╔══

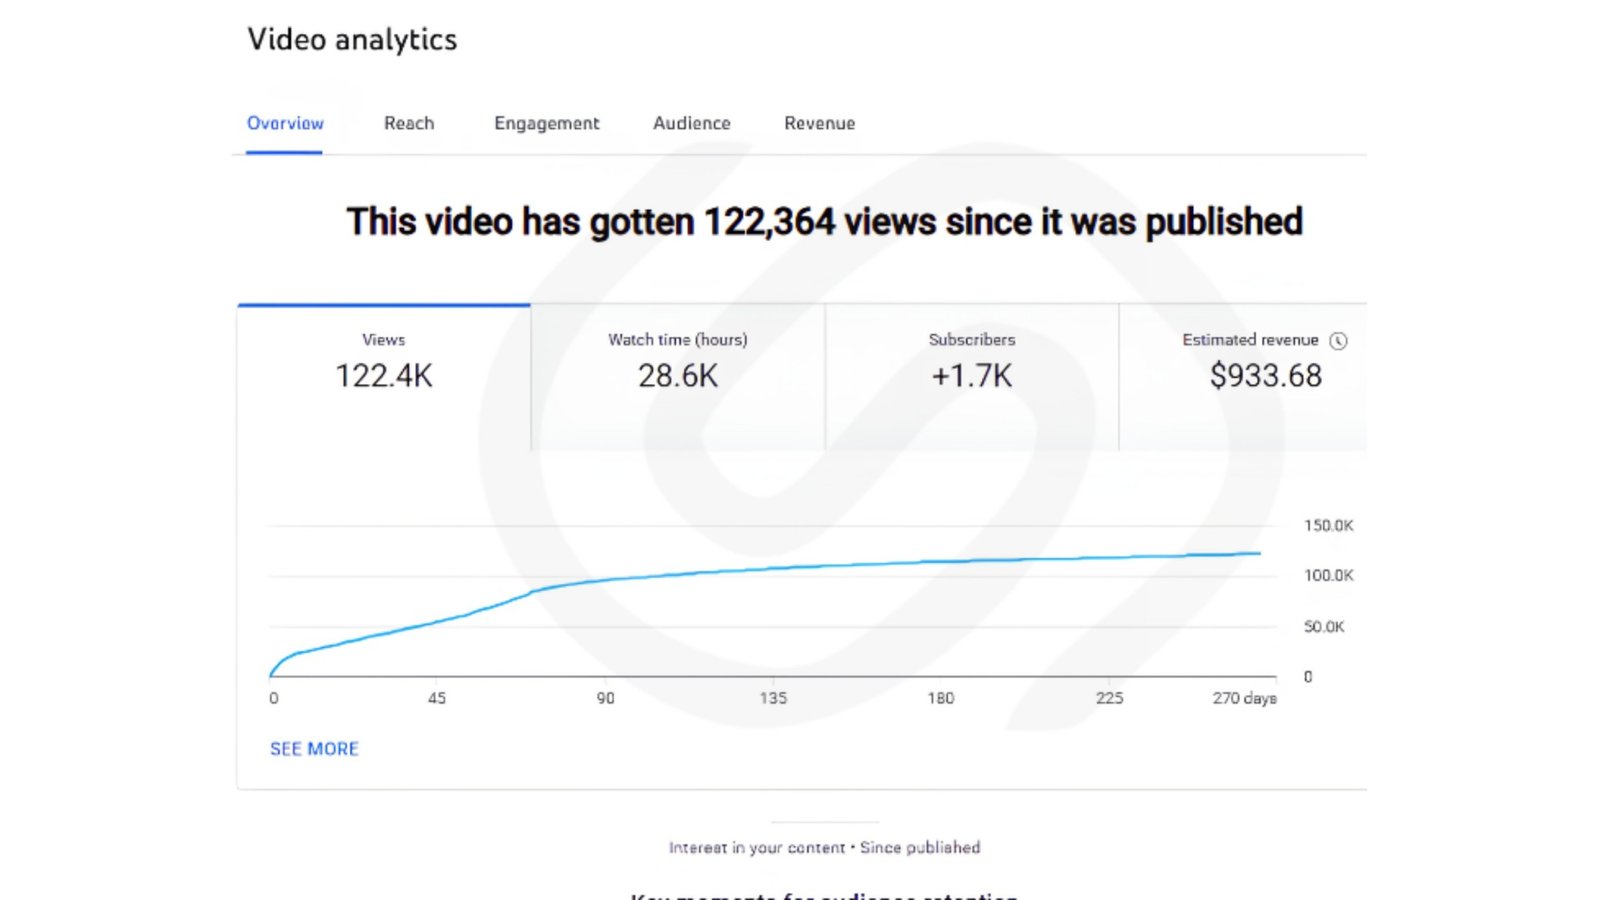Click the SEE MORE link

coord(314,749)
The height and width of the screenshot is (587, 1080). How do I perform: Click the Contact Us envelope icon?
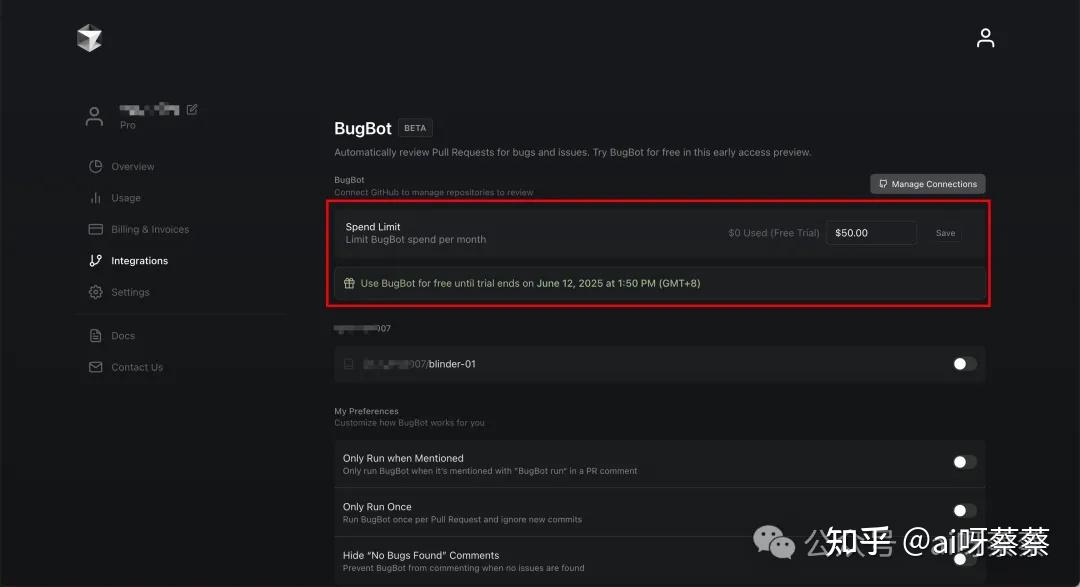click(x=96, y=367)
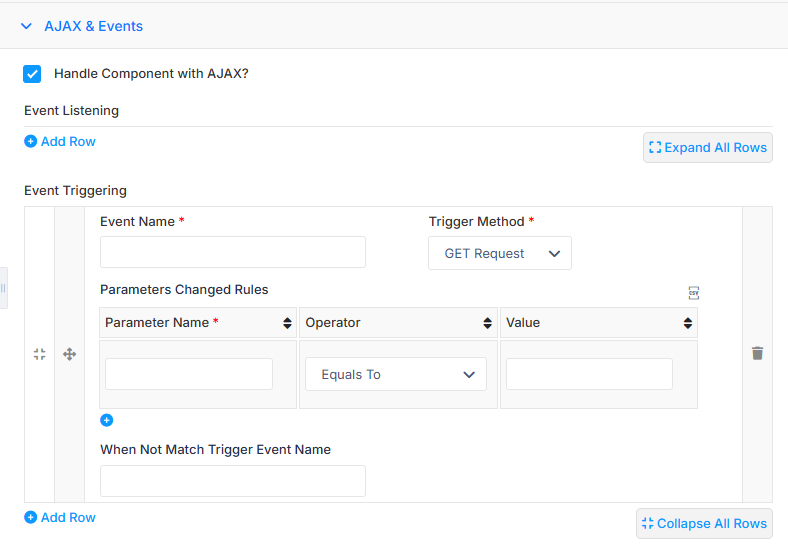Open the Equals To operator dropdown
Screen dimensions: 788x555
[396, 375]

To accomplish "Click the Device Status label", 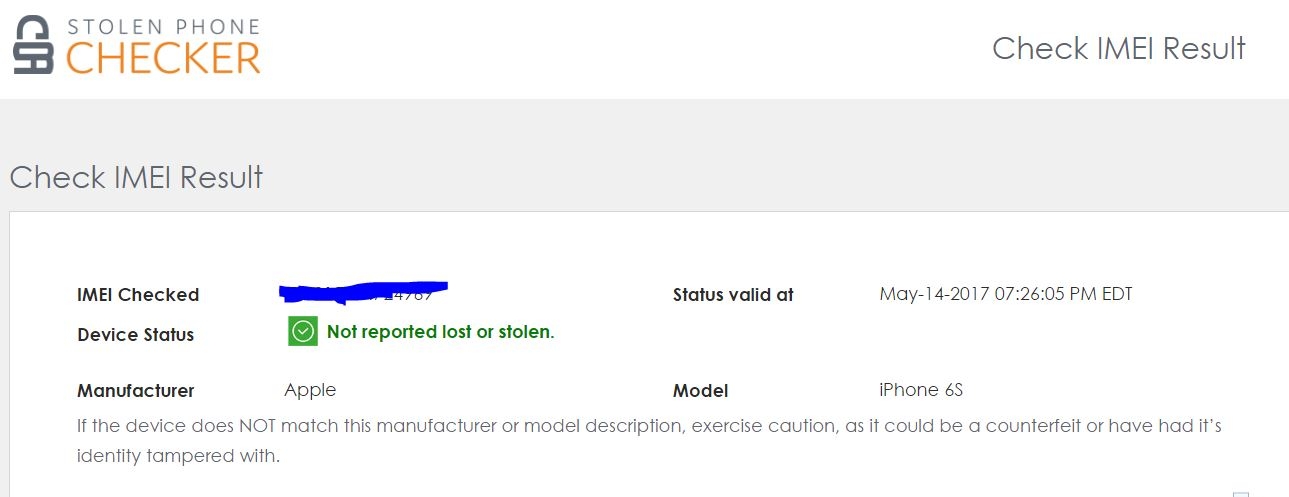I will [x=136, y=335].
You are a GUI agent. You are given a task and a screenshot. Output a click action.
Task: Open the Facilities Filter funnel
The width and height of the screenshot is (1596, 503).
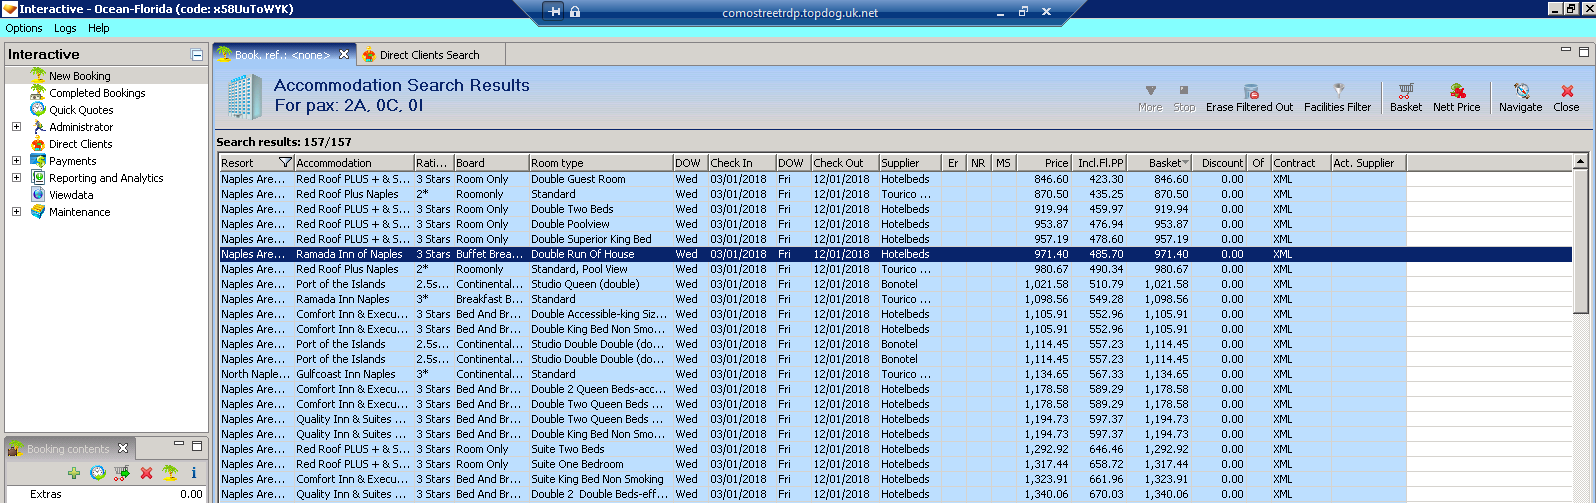[1338, 90]
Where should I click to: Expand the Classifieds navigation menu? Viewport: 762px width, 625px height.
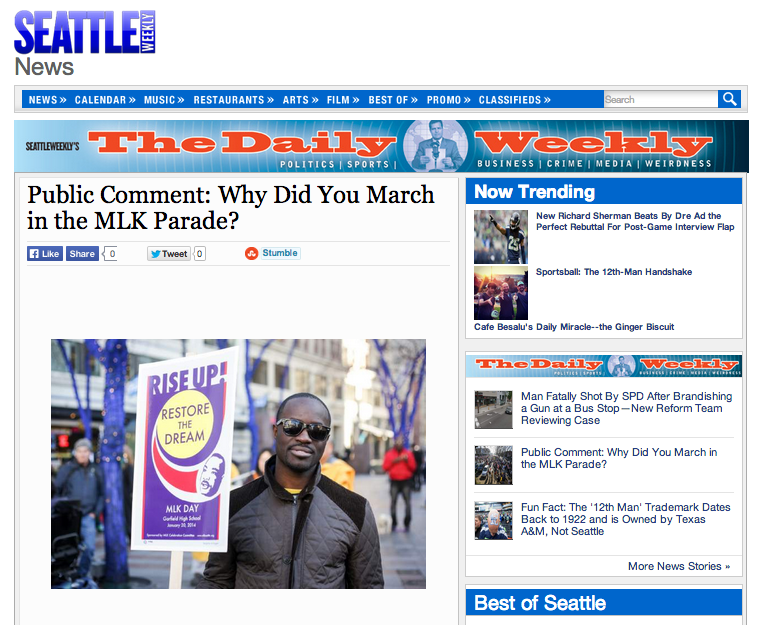515,100
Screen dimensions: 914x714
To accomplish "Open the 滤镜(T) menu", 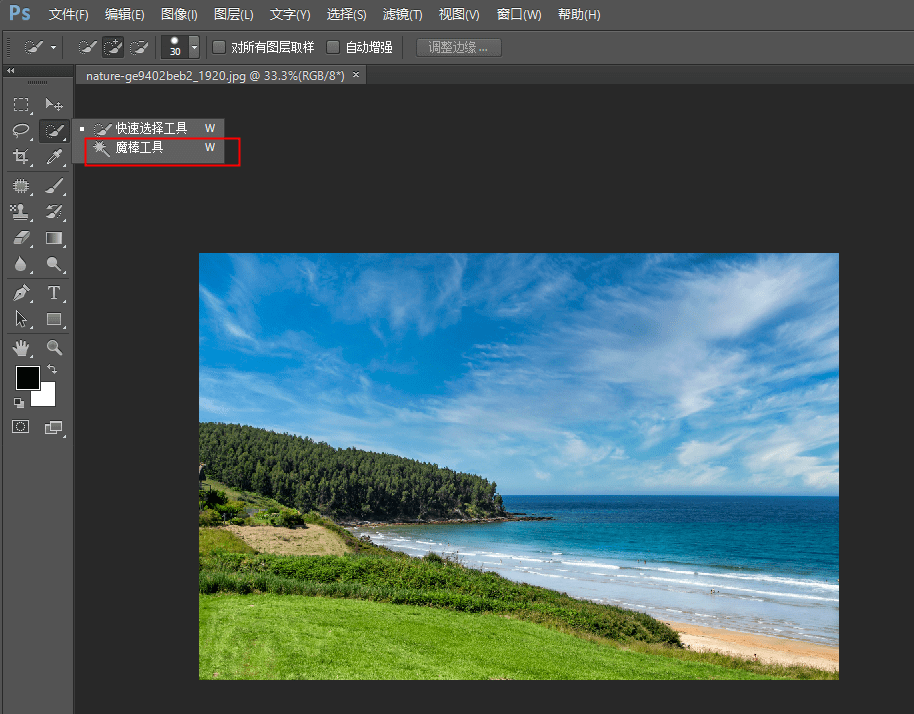I will (x=402, y=15).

╚══

- [ABOUT THIS EXERCISE]
The line holding "You are a GUI" starts the copy and the line holding "Screen dimensions: 914x714" ends it. Repeat those two lines above and all between them exactly, leaving out pictures.

- [ANSWER FOR THIS EXERCISE]
You are a GUI agent. You are given a task and a screenshot. Output a click action.
Task: Open the Facilities Filter funnel
The width and height of the screenshot is (1596, 503).
[1338, 90]
Where should I click to: Expand the Classifieds navigation menu? Viewport: 762px width, 625px height.
515,100
Screen dimensions: 914x714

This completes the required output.